Talking Points:
- The Australian Dollar fell after a set of 2Q CPI figures crossed the wires
- Headline CPI rate rose 1.9% y/y versus 2.2% expected and 2.1% in the 1Q
- A speech by RBA Governor Philip Lowe may see him cooling rate hike bets
What do retail traders’ buy/sell decisions hint about the Australian Dollar trend? Find out here.
The Australian Dollar depreciated against its major counterparts after a softer set of inflation measurements crossed the wires. Headline CPI increased 1.9% y/y in the second quarter versus 2.2% expected and 2.1% in the first quarter. The quarterly gauge also fell short of expectations, rising 0.2% versus 0.4% forecasted.
Meanwhile, the trimmed mean measurement came in at 1.8% y/y, in line with expectations and unchanged from the first quarter (the original 1Q reading was revised down from 1.9%).
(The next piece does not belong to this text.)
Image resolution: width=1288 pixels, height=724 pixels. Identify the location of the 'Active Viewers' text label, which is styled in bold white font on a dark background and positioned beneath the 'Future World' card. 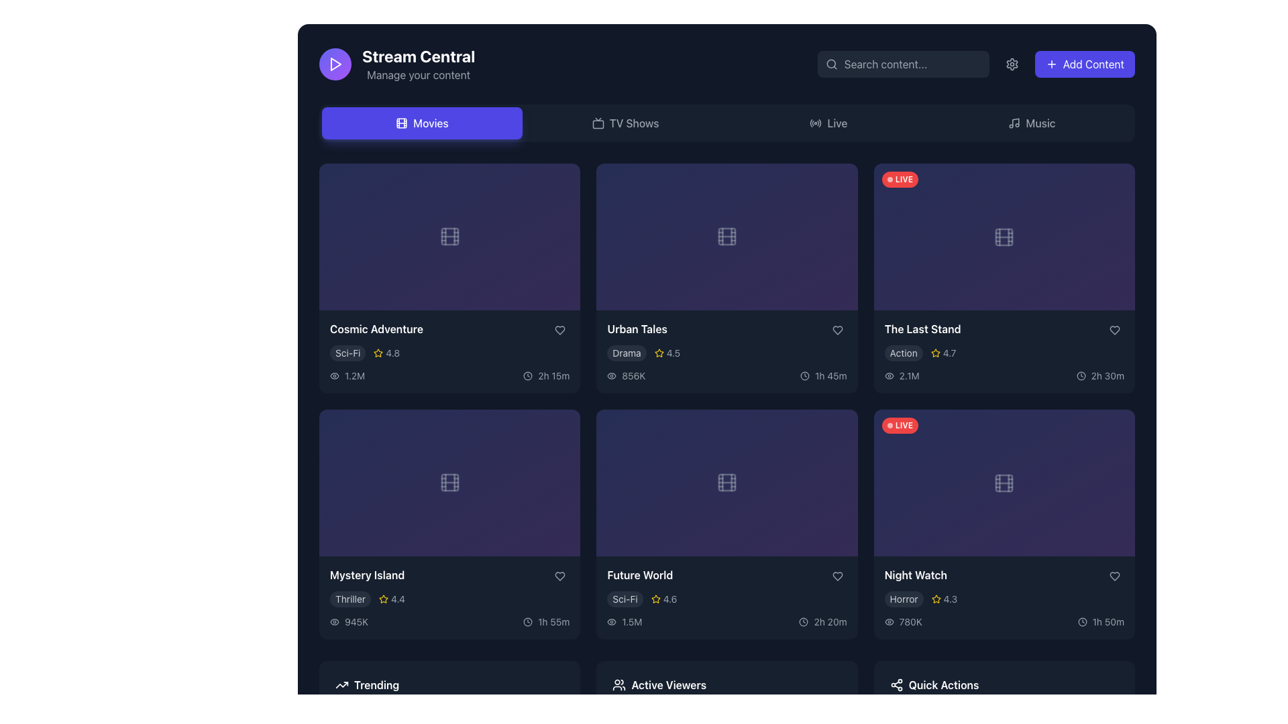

This statistic aims to get an underlying inflation trend by excluding those components of the index with unusually large gains and losses.
More is to come from the economic docket that may continue to stir Aussie Dollar volatility. RBA Governor Philip Lower will present a speech at 3:05 GMT. Last week, Deputy Governor Debelle pushed back against speculation that the RBA’s estimation of a “neutral rate” above 3% hints at imminent tightening. Senior Currency Strategist Ilya Spivak mentioned that Lowe’s speech will probably register in kind.